CodeGuru Home VC++ / MFC / C++ .NET / C# Visual Basic VB Forums Developer.com
Results 1 to 13 of 13
  1. #1
    Join Date
    Nov 2011
    Posts
    189

    Wink The string thread

    Strings can always be a little confusing, so i made thIs thread:
    As for the 1st question: lets suppose we have java code written in a txt file. We determine if a line starts with"//" after which we want to add the character "¥" at the end of the respective line. I have no problem determining if a line starts with "//" but i dont know how to append "¥" at the end of the RESPECTIVE line.
    Any help is much appreciated

  2. #2
    Join Date
    May 2006
    Location
    UK
    Posts
    4,473

    Re: The string thread

    Code:
    myString = myString + "¥";
    Beware: if you're appending lots of things to the same line don't use this technique, always use a StringBuilder (or StringBuffer if you need synchronization). To understand why read this short tutorial I wrote.
    Posting code? Use code tags like this: [code]...Your code here...[/code]
    Click here for examples of Java Code

  3. #3
    Join Date
    Jan 2009
    Posts
    596

    Re: The string thread

    Quote Originally Posted by keang View Post
    Code:
    myString = myString + "¥";
    Beware: if you're appending lots of things to the same line don't use this technique, always use a StringBuilder (or StringBuffer if you need synchronization). To understand why read this short tutorial I wrote.
    I've just looked at the link to your tutorial, and spotted a problem which is causing you to overestimate the time difference between using direct concatenation and using StringBuilder. That is, the loop using '+' is also writing the loop variable to System.out, whereas the StringBuilder loop isn't.
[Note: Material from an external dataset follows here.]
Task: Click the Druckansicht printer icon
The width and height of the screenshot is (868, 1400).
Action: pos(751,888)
    This will account for some (most!) of the 74,000 times difference in speed you are seeing!

  4. #4
    Join Date
    May 2009
    Posts
    2,413

    Re: The string thread

    Quote Originally Posted by Peter_B View Post
    This will account for some (most!) of the 74,000 times difference in speed you are seeing!
    That's right.

    Since Java compilers were allowed to use StringBuffer/Builder to optimize String expressions, String code is as fast as handcrafted StringBuffer/Builder code. To prefer StringBuffer/Builder over String for performance reasons was relevant like maybe 7 years ago.

    Today there's little or no penalty for using String also where it's not the most appropriate choise. The Java language has been changed not to penalize people for using String where a mutable alternative such as StringBuffer/Builder would be better.
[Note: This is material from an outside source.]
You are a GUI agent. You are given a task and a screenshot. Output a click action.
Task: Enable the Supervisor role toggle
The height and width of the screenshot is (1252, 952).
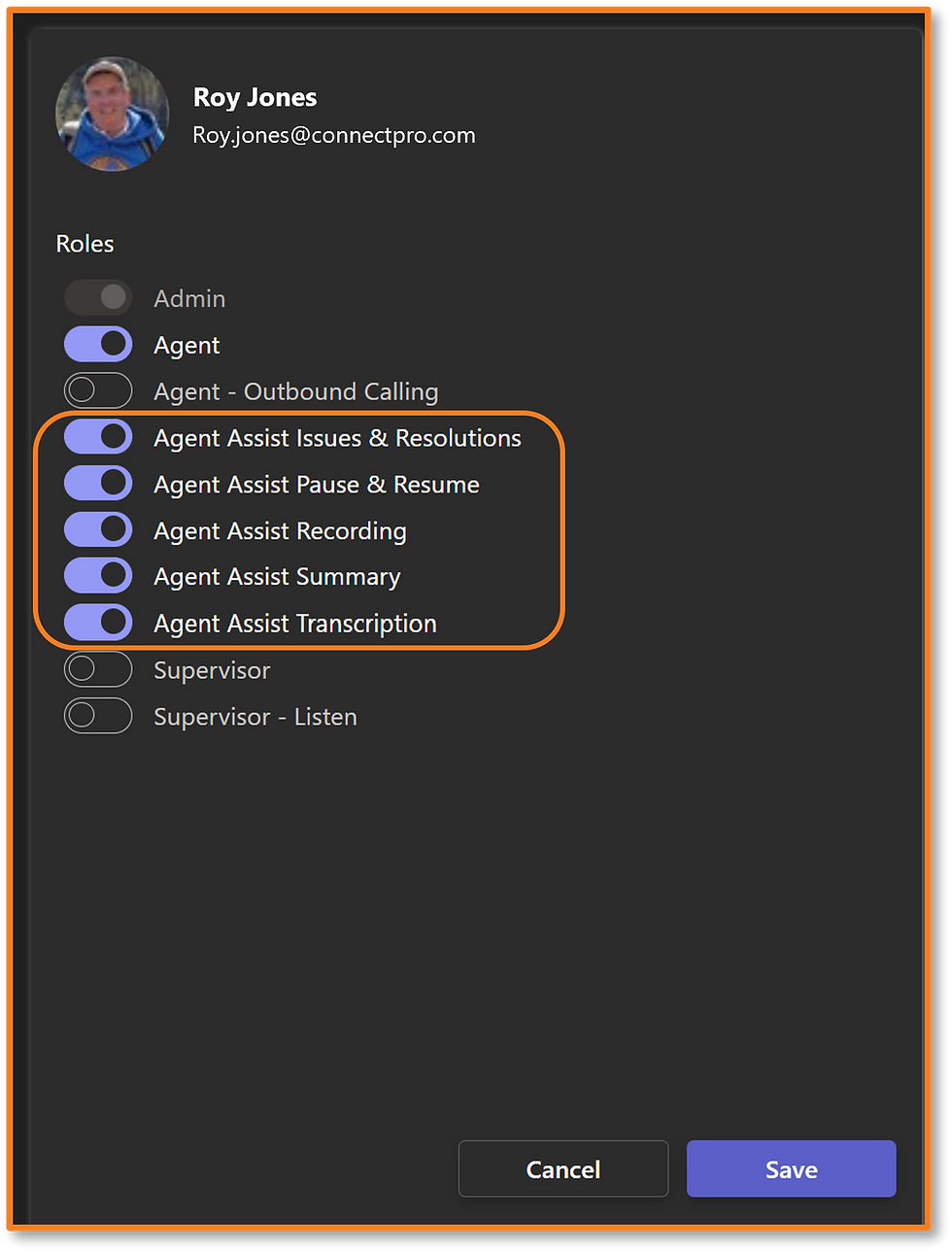(98, 669)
    Unfortunately optimization "advice" (ala keang's tutorial) live its own life lingering on long after it was relevant (if it ever was). Another example. Even today in new Java code you can see reference variables being "nulled" just before they go out of scope in order to "help" the garbage collector reclaim objects.

    So Donald Knuth's famous advice is as relevant as ever before - don't optimize prematurely!
    Last edited by nuzzle; February 28th, 2012 at 03:47 AM.

  5. #5
    Join Date
    May 2009
    Posts
    2,413

    Re: The string thread

    Quote Originally Posted by cens View Post
    Any help is much appreciated.
    You must create a new text file. It's not possible to append text to an existing file unless it's at the very end.

    So you need to copy the existing file line by line to a new file appending "¥" in the process.

  6. #6
    Join Date
    May 2009
    Posts
    2,413

    Re: The string thread

    Quote Originally Posted by keang View Post
    To understand why read this short tutorial I wrote.
    In this tutorial you're using compiler output to support arguments about best coding practices.

    This is always wrong because there's no THE Java compiler. There are many different compilers from different suppliers and they don't generate identical code. And even the same compiler may generate different code over time because it's being updated and improved.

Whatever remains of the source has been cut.